*MATERIAL*
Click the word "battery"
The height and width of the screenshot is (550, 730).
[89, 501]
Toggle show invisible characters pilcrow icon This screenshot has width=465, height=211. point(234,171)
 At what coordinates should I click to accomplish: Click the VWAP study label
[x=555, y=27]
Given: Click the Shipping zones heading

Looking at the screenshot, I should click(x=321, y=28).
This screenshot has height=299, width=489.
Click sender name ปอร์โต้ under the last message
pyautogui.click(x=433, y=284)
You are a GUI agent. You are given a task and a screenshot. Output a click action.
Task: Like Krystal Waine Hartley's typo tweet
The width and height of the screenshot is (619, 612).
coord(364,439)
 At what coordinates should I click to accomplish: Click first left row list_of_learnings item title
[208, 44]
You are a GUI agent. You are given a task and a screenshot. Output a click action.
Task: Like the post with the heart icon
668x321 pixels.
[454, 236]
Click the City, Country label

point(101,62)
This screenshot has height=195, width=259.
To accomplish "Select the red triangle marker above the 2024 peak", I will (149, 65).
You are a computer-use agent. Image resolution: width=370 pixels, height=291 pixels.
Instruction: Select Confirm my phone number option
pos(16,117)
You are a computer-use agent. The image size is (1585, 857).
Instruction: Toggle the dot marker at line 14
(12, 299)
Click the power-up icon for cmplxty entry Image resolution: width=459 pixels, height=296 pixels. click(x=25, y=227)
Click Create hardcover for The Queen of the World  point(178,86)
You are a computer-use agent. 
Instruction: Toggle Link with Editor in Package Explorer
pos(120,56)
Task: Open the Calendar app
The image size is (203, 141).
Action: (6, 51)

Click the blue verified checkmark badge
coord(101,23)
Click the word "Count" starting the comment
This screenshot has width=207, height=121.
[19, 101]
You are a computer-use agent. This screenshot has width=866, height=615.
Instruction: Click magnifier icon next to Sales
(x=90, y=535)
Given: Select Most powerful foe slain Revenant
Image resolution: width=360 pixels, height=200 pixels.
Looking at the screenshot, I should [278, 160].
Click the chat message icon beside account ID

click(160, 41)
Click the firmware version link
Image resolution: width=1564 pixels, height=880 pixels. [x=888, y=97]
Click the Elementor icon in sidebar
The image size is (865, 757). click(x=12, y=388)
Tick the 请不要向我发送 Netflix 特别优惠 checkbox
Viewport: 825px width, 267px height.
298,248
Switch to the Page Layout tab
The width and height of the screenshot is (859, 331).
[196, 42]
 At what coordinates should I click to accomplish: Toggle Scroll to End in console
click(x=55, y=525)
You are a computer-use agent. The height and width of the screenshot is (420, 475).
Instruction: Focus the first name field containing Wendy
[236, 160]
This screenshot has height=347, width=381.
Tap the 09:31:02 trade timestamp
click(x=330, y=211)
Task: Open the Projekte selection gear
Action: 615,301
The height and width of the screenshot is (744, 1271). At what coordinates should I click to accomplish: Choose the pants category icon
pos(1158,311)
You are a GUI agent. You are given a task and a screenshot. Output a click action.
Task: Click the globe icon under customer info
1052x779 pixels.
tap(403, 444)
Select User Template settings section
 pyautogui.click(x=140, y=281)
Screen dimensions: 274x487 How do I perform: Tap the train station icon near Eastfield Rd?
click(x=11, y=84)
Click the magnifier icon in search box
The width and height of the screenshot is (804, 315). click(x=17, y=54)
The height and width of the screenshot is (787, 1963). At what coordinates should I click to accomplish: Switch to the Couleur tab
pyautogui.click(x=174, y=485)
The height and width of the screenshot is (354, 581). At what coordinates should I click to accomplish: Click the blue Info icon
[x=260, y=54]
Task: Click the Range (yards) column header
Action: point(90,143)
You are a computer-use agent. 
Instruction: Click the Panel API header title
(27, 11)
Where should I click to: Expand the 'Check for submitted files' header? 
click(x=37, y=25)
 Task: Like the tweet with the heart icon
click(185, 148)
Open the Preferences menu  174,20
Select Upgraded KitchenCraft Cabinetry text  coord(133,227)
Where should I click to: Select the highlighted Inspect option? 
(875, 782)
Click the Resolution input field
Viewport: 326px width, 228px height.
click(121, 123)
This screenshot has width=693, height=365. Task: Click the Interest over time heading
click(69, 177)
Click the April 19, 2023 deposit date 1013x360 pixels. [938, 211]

*GIVEN PROBLEM*
Format the rows above as a numbered list, beginning with the line containing "Switch to the Page Layout tab" and ending with the line containing "click(x=55, y=525)", both included, and omit any blank lines.

*EXERCISE ANSWER*
1. Switch to the Page Layout tab
2. The width and height of the screenshot is (859, 331).
3. [196, 42]
4.  At what coordinates should I click to accomplish: Toggle Scroll to End in console
5. click(x=55, y=525)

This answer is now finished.